Игорь Подбельцев - Июльский ад (сборник)
К четырём часам утра все вроде бы угомонились: уже было подписано и отправлено боевое донесение о том, что армия заняла исходное положение для контрудара и готова для выполнения задачи.
Ротмистров приказал адъютанту принести холодной воды и, когда Земсков исполнил приказ, Павел Алексеевич с удовольствием сполоснул лицо и шею.
— Прекрасно! — проговорил он, вытираясь полотенцем. — Хорошо!
И тут его окликнул офицер-связист:
— Товарищ генерал, вас к телефону!
— Кто?
— Командующий фронтом.
Ротмистров взял труб/ку:
— Здравствуйте, товарищ командующий фронтом. Чем обязан столь раннему звонку?
— Скорее, столь позднему, Павел Алексеевич. А звоню я вот по какому поводу: необходимо срочно направить ваш резерв в полосу действий 69-й армии.
— Что же там случилось, товарищ командующий?
— Случилось непредвиденное: противник, введя в сражение главные силы 3-го танкового корпуса оперативной группы «Кемпф», отбросил части 81-й и 92-й гвардейских стрелковых дивизий…
— Ч-чёрт! — сорвалось у Ротмистрова.
— Вот, вот, Павел Алексеевич!.. Немцы в результате этого наступления овладели важными населёнными пунктами: Ржавец, Рындинка, Выползовка. Вы и сами должны понимать, товарищ генерал, что в случае дальнейшего продвижения подвижных частей врага на север, создастся угроза не только левому флангу, но и…
— Но и тылу моей, 5-й танковой армии, — подсказал Ротмистров.
— Вот именно: и тылу вашей армии, и, кроме этого, наверняка нарушится устойчивость всех войск левого крыл, а Воронежского фронта. Поняли меня, Павел Алексеевич?
— Так точно, товарищ командующий фронтом! — взволнованно ответил Ротмистров, положил трубку и тут же потребовал связать его с генералом Труфановым.
Услышав знакомый голос, Ротмистров прокричал:
— Я вам приказываю, товарищ генерал, — немедленно, форсированным маршем, двинуть подчинённые вам части в район прорыва противника на участке 69-й армии!

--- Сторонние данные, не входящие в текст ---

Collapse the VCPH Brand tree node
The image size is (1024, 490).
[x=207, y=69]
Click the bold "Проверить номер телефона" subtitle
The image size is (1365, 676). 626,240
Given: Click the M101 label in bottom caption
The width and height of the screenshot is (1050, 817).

— Не расслышал, повторите! — попросил Труфанов: в трубке действительно шипело и трещало. — Повторите, где?
— На участке 69-й армии! И там совместно с её войсками вам надлежит остановить немецкие танки. И запомните, генерал Труфанов, вы должны, обязаны ни в коем случае не допустить их продвижения в северном направлении.
— Вас понял!..
… Ночь кончалась. Ночь шла на убыль. И наступал рассвет. И пока ещё не кровавый…
ПЕСНЯ ФЁДОРА ПОЛЕЖАЕВА
Фёдор Полежаев лежал на замызганной до безобразия фуфайке, раскинув широко ноги, руки он подложил под голову. Вперив взгляд в ночное июльское небо, он пристально и неутомимо разглядывал бесконечно далёкие звёзды, весело подмигивающие ему.

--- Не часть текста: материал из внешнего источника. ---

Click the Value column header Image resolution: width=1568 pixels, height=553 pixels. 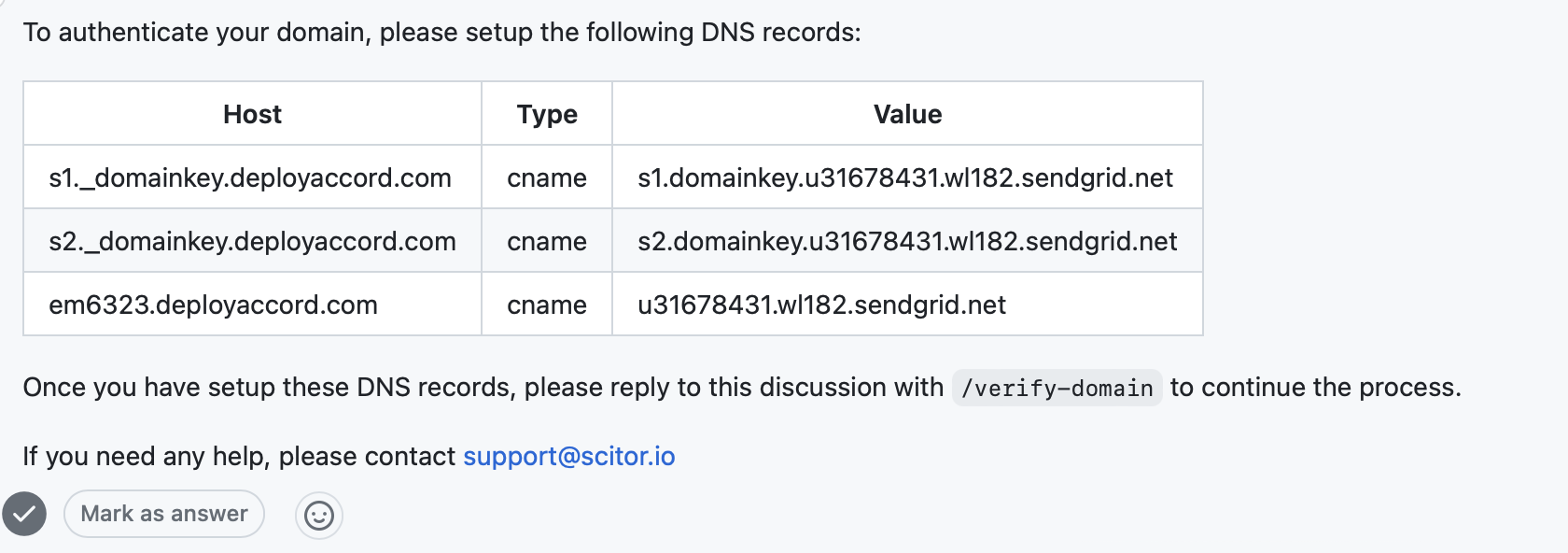click(x=907, y=114)
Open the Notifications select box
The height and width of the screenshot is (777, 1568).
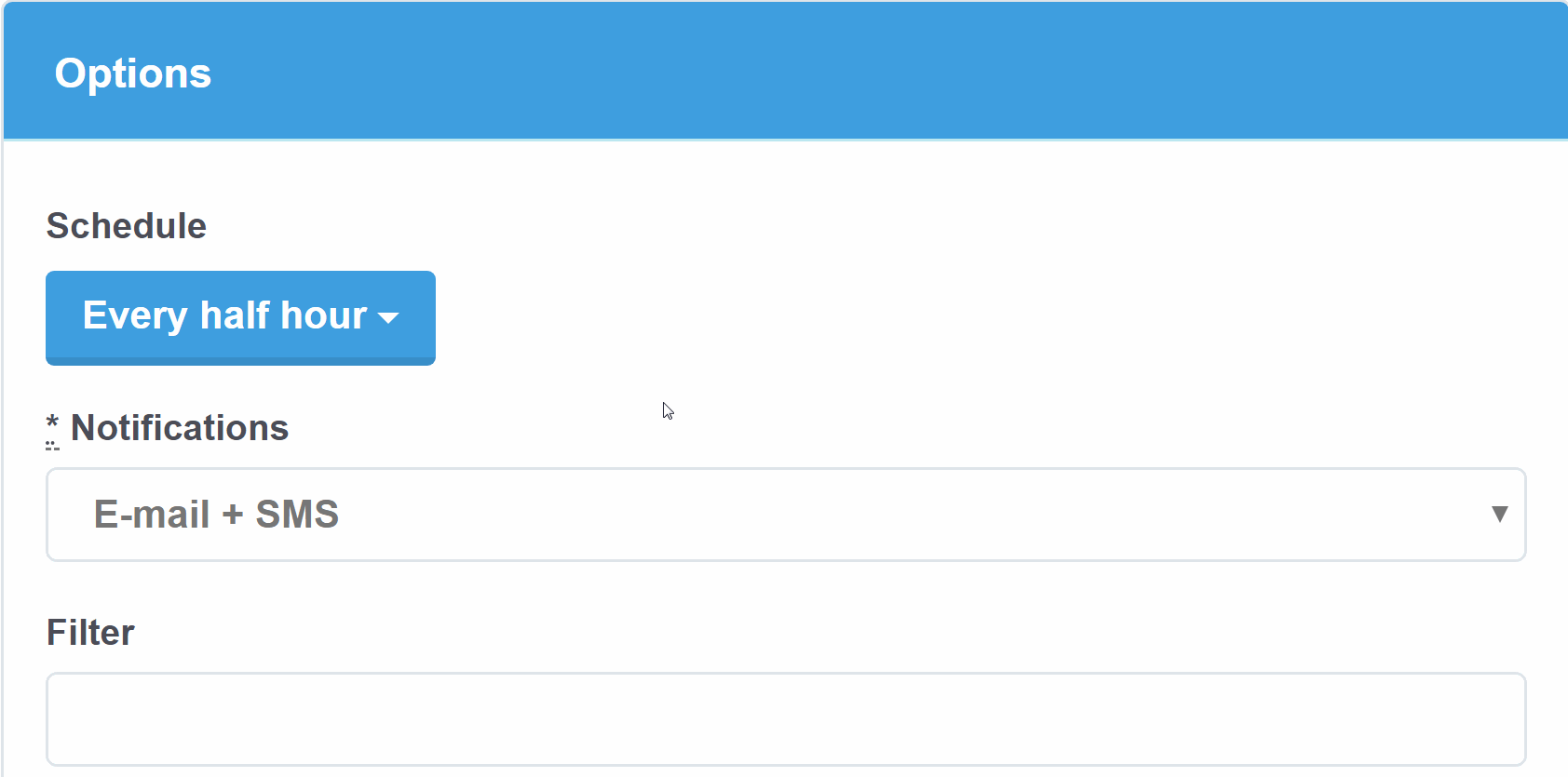(785, 515)
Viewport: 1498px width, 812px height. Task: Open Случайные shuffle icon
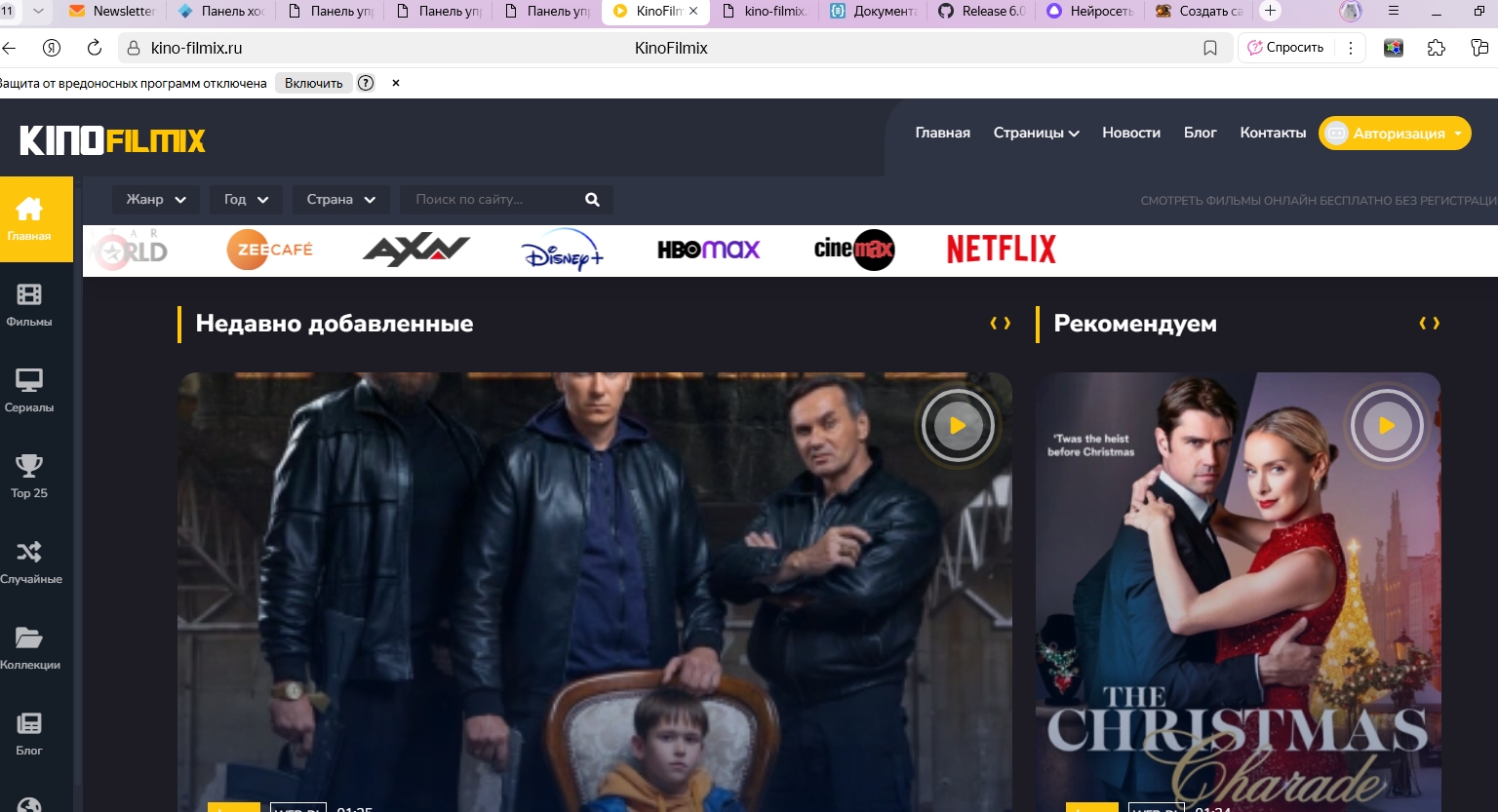tap(29, 561)
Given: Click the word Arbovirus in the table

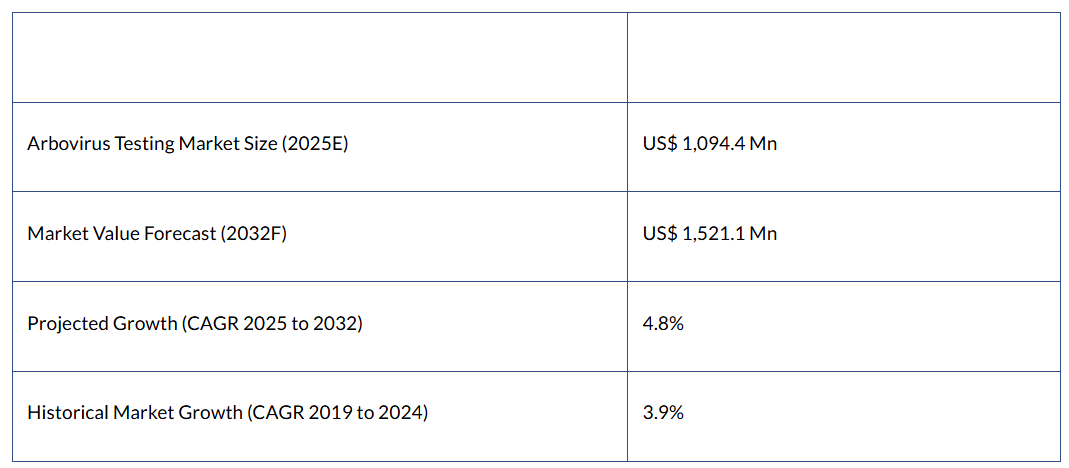Looking at the screenshot, I should click(68, 144).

— Интересно, — ни к кому особо не обращаясь, проронил Фёдор, — есть ли на звёздах жизнь? Живут ли там люди или, допустим, существа, нам подобные… Интересно…
Валентин Кошляков, сидя у самого танка, думал о Фаине. Василий сказал, что она передавала ему привет. Вот Валентин и морочил себе голову — с чего бы эта… эта дерзкая и противная девчонка опять ищет его расположения? Нет, он — Валентин — человек гордый, он не унизится до того, чтобы пойти на примирение. Оскорблённые и обманутые мужские чувства всячески противились этому. Однако, сердце — распроклятое сердце, кричало о другом, о том, что он — лейтенант Кошляков, любит и очень даже любит эту взбалмошную вертихвостку по имени Фаина. И сердце лейтенанта звало, манило к обманувшей его, но всё равно желанной девушке.

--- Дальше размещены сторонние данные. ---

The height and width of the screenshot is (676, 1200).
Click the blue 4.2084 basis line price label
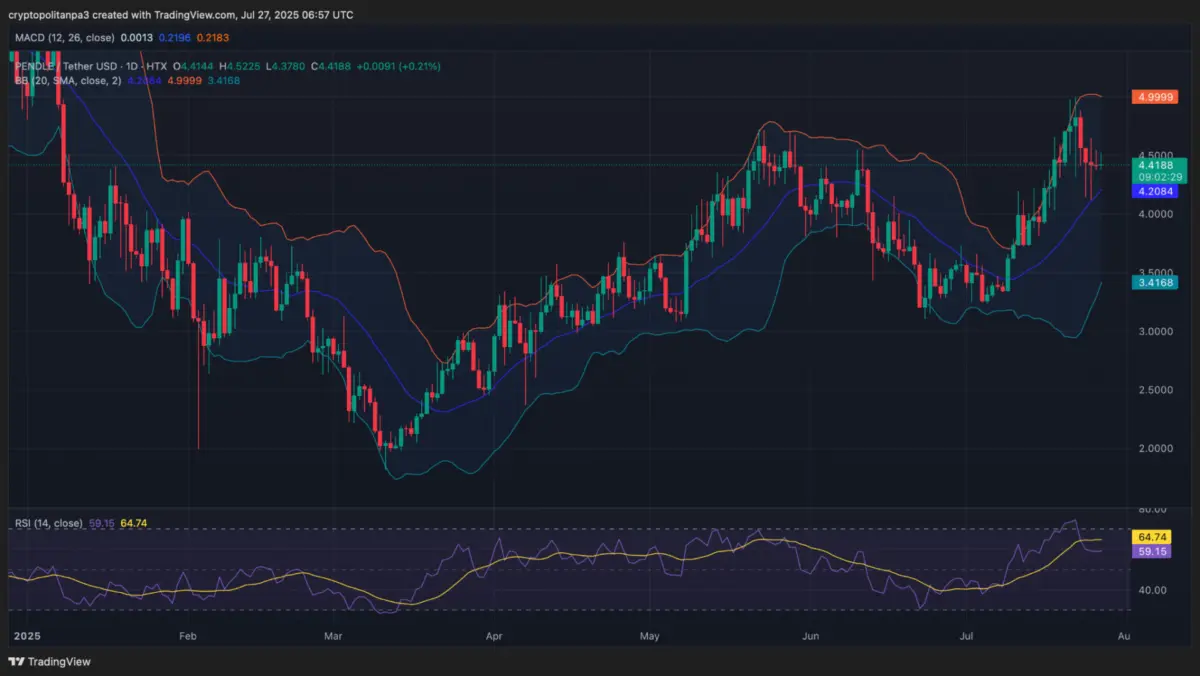(x=1157, y=191)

Очнулся от дум Валентин по самой что ни есть простой причине: кто-то самым безапелляционным образом дёрнул сто за рукав.
— Товарищ лейтенант, вы что, спите? — вопрошал его Фёдор.
— Я? Нет, я не сплю. Тьфу, дьявол, напугал ты меня…..
— Товарищ лейтенант…
— Ась?
— Как вы думаете, есть жизнь на звёздах?
— Фёдор, ну откуда я могу это знать? — вздохнул Валентин, недовольный тем, что прервали ход его мыслей. — Тебе сподручнее в сто раз это знать.
— Мне? Почему?
— Да потому, что ты в Бога веришь. А Бог, если верить священному писанию, всё сотворил сам. Значит, он знает, где есть жизнь и цивилизация, а где — нет. Вот и спроси у него, помолись…
Фёдор на некоторое время замолчал, обидевшись на Котлякова, а затем глуховато попросил:
— Товарищ лейтенант, почитайте стишки. Свои…
— Нет, Полежаев, мне неохота.
— Тогда спойте чего-нибудь, у вас это хорошо получается.
— И петь я, Фёдор, не буду. Нет настроения.
Фёдор помолчал.
— Воля ваша, — наконец выдохнул он, — не хотите, как хотите. А у меня есть настроение, и я спою.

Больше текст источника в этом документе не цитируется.